General Provisions & Loss Reserves:
This reserve is created as a hedge against any unidentified losses.
A revaluation reserve is created by reassessing the value of an asset. The idea is to update the value of an asset from its historic cost to its current value. For instance, a bank may have one of its properties revalued to reflect appreciation in real estate.
Primarily this consists of perpetual cumulative preference shares (PCPS). Like AT1 instruments, these securities have no maturity. A cumulative instrument is one where payments if missed, are accrued and paid when finances permit.
Dated securities are those that have a maturity. Tier 2 Capital instruments are redeemable and may be cumulative or non-cumulative preference shares (RCPS or RNCPS). These instruments have a minimum tenor of 5 years.
As banking systems in multiple countries evolved,the need to have an international agreement that bound them arose. The idea was to addresses regulation, supervision, and risk management for banks across the globe. The Basel Committee on Bank Supervision was set up in 1974 to create a framework.
Basel I & Basel II Norms
Every loan has an associated level of risk. Credit risk is the possibility that a borrower may not meet its obligations. Based on this, a risk value was assigned to each loan, making it a Risk Weighted Asset (RWA). Capital provisions were set according to the RWA.
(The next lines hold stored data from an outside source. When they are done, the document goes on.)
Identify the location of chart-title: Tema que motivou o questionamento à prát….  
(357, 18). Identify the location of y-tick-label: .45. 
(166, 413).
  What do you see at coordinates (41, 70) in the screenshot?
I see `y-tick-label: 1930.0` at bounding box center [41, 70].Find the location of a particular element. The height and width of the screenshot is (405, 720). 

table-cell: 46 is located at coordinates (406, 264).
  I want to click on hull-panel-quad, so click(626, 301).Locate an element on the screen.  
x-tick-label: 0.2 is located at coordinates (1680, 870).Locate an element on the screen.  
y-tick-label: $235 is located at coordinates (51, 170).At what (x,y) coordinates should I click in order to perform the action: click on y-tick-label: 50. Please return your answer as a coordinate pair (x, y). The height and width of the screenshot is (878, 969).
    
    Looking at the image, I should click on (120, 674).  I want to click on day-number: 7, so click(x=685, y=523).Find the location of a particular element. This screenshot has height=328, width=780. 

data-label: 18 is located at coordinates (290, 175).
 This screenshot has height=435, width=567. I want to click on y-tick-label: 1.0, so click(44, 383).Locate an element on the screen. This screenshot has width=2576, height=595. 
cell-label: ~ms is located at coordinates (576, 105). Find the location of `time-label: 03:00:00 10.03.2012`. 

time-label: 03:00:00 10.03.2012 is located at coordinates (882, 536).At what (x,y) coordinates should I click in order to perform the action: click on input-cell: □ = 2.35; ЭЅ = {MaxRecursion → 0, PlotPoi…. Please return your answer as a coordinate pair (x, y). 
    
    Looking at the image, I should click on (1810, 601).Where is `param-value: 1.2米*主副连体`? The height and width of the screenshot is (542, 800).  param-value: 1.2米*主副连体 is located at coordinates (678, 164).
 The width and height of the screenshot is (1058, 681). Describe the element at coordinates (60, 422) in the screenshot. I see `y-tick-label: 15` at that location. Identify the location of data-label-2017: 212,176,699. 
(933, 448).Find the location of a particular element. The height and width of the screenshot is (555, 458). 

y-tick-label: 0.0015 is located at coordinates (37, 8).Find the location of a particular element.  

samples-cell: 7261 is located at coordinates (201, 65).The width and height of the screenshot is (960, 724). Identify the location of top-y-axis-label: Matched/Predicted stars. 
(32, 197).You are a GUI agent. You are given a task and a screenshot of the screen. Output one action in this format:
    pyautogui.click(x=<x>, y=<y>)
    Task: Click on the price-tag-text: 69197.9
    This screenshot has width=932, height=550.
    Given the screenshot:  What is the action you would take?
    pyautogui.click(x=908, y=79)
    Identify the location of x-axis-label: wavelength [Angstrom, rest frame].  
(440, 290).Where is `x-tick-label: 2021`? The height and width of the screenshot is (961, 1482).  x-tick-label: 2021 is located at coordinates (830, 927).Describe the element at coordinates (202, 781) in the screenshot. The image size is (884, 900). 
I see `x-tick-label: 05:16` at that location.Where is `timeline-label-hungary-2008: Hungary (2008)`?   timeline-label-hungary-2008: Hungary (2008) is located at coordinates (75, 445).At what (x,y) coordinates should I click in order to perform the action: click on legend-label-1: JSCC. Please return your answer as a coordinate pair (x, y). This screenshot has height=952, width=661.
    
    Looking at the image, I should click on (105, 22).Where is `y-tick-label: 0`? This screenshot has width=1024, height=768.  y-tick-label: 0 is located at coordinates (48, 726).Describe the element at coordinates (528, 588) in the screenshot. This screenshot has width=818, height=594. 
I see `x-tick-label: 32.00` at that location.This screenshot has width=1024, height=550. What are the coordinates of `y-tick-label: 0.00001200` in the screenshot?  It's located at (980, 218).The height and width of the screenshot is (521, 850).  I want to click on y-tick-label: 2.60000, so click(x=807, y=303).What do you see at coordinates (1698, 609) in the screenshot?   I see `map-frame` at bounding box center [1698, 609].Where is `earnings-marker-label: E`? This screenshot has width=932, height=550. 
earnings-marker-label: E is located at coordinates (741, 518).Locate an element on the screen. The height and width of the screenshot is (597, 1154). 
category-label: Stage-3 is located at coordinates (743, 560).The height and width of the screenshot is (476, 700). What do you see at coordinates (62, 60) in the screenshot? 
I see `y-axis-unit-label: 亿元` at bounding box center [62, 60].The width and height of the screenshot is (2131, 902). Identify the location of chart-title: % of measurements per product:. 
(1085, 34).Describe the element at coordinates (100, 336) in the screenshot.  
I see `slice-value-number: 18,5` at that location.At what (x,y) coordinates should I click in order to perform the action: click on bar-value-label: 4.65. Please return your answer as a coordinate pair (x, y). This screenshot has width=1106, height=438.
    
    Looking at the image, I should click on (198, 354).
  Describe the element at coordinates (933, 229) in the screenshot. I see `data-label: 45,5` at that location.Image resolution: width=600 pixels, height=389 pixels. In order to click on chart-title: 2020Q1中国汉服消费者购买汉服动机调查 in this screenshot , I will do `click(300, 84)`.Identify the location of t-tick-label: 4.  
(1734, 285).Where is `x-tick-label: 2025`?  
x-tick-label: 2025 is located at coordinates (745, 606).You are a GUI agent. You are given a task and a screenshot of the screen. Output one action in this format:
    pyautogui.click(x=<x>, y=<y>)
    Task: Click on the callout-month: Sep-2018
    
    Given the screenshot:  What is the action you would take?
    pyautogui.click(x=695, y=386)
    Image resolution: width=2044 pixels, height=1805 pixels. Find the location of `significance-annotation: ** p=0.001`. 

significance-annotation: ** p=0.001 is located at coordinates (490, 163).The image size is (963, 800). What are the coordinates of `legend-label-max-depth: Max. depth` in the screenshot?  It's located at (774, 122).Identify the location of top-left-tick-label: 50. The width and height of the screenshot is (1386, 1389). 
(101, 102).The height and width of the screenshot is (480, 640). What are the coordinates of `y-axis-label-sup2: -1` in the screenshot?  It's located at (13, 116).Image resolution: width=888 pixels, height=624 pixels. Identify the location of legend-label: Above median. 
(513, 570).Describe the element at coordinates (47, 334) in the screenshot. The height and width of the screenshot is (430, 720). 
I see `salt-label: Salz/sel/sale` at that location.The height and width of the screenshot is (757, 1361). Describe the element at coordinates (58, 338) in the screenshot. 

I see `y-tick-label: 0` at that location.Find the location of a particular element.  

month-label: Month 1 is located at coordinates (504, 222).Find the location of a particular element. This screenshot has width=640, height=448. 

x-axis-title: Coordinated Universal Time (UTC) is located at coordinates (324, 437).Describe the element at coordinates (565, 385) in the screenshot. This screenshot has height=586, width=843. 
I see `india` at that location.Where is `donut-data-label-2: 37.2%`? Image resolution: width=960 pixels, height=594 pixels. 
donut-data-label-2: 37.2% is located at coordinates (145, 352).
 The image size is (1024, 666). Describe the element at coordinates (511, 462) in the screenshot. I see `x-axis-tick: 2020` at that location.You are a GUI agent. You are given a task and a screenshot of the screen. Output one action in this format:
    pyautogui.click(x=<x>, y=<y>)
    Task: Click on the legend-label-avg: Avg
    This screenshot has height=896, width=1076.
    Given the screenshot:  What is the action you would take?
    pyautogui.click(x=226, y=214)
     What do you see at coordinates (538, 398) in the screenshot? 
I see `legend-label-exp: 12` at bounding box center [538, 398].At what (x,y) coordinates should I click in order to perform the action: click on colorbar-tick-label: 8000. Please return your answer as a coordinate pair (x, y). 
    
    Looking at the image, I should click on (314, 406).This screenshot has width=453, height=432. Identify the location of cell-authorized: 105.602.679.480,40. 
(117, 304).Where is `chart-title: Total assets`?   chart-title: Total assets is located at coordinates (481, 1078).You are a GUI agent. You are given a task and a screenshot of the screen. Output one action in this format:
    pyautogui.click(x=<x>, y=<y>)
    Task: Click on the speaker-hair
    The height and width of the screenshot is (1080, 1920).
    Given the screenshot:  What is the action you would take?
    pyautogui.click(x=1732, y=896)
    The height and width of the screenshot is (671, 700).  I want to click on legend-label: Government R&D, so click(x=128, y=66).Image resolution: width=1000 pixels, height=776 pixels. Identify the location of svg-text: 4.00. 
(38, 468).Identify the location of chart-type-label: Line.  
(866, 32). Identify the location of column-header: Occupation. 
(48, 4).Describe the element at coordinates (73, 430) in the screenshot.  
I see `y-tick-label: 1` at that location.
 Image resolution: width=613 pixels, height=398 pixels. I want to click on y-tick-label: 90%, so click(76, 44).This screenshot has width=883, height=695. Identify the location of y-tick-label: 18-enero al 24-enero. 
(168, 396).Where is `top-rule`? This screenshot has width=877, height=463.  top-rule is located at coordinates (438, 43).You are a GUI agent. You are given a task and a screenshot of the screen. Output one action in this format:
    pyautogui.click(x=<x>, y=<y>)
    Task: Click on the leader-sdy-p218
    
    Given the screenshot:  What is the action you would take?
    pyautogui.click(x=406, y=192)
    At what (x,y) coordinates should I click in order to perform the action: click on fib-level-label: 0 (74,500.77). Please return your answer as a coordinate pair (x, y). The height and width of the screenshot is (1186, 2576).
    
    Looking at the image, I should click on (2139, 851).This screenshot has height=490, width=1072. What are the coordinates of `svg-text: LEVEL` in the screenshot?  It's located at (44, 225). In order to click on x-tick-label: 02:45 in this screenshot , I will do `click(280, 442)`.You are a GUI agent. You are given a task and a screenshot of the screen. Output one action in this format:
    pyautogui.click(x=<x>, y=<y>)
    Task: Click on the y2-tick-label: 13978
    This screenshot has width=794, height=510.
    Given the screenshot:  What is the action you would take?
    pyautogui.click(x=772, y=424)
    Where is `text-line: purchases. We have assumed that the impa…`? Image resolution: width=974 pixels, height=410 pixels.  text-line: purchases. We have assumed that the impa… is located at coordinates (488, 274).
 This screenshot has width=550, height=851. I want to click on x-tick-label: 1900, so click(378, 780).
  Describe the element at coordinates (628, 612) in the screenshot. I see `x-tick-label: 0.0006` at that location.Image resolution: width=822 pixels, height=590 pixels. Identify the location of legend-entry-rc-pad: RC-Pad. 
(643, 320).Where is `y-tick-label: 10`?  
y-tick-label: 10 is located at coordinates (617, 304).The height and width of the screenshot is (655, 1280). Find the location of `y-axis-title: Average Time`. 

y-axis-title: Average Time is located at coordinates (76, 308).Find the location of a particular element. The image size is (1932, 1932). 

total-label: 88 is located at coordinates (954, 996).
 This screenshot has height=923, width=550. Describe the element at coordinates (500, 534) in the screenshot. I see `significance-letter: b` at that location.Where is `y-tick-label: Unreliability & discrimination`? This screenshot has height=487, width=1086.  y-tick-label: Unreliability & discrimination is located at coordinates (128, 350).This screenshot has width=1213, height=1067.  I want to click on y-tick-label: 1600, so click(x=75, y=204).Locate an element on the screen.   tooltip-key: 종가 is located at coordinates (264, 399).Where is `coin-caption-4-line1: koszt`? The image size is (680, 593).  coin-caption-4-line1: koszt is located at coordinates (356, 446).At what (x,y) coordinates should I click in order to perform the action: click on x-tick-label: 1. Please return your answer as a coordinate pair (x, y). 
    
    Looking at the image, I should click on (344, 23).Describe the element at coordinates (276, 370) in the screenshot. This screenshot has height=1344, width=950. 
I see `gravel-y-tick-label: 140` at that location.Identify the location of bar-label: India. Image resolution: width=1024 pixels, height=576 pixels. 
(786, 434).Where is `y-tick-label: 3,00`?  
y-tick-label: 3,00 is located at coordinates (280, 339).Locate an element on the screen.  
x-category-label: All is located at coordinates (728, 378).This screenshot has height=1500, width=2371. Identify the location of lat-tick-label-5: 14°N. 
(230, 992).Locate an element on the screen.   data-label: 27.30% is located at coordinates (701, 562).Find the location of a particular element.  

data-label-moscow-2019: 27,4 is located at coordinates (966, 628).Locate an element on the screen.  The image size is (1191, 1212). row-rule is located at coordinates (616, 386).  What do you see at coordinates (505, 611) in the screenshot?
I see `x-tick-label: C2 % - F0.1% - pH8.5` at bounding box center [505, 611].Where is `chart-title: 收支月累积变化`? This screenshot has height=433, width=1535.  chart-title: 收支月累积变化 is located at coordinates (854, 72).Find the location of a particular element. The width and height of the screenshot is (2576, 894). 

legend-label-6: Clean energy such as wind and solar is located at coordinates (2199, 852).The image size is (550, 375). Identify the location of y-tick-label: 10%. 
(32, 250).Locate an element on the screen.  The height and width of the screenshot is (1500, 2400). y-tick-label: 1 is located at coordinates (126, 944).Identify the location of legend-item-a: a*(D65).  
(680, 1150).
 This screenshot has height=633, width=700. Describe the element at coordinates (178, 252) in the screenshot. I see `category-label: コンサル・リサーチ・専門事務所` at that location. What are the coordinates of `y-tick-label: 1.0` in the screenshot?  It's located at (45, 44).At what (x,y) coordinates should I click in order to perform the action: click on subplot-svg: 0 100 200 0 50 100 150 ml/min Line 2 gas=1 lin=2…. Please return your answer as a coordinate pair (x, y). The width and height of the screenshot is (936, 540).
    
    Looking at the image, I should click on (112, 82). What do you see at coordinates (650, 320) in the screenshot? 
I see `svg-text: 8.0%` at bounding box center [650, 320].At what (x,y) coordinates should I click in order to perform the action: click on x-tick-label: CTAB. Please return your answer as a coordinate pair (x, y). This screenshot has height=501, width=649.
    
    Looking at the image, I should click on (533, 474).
Basel II norms further focused on three pillars.
Pillar 1: Minimal Capital
‘Risk’ was modified to include market and operational risks. Minimal capital requirements for lending transactions was specified as 8% of RWAs. Banks’ capital was tiered according to its nature.
Pillar 2: Supervisor Review
Banking regulations varied drastically across member countries. However, the requirement for improved governance and regulation remained. The solution was to authorize the banking regulator of each country to implement these rules. In India, the RBI is the regulator for the banking sector.
Pillar 3: Market Discipline
Market Discipline simply means more transparency. Banks were subjected to more disclosure requirements. This provided more insight into their activities and allowed for more informed investment decisions.
Why did we need Basel III norms?
While the earlier norms addressed legitimate risks, gaps became apparent during the 2007 financial crisis. Any framework is robust only when it is modified to address new challenges and risks.
The focus moved to banks’ balance sheets. It aimed to reduce their size and limited the scope of activities. Both quality and quantity of capital became important. The spotlight shifted to lowering risk rather than increasing profitability.
New metrics for risk management such as the liquidity coverage ratio (LCR)and leverage ratio were introduced. Banks are also subjected to standardized stress tests. This ensures that there is sufficient liquidity for banks to proceed with day-to-day activities during periods of financial stress. The capital requirements are adjusted according to prevailing market conditions. This move protects the economy during both recessions and booms.
Ultimately, the intent is to create a more resilient banking system by reducing and addressing potential financial or economic risks.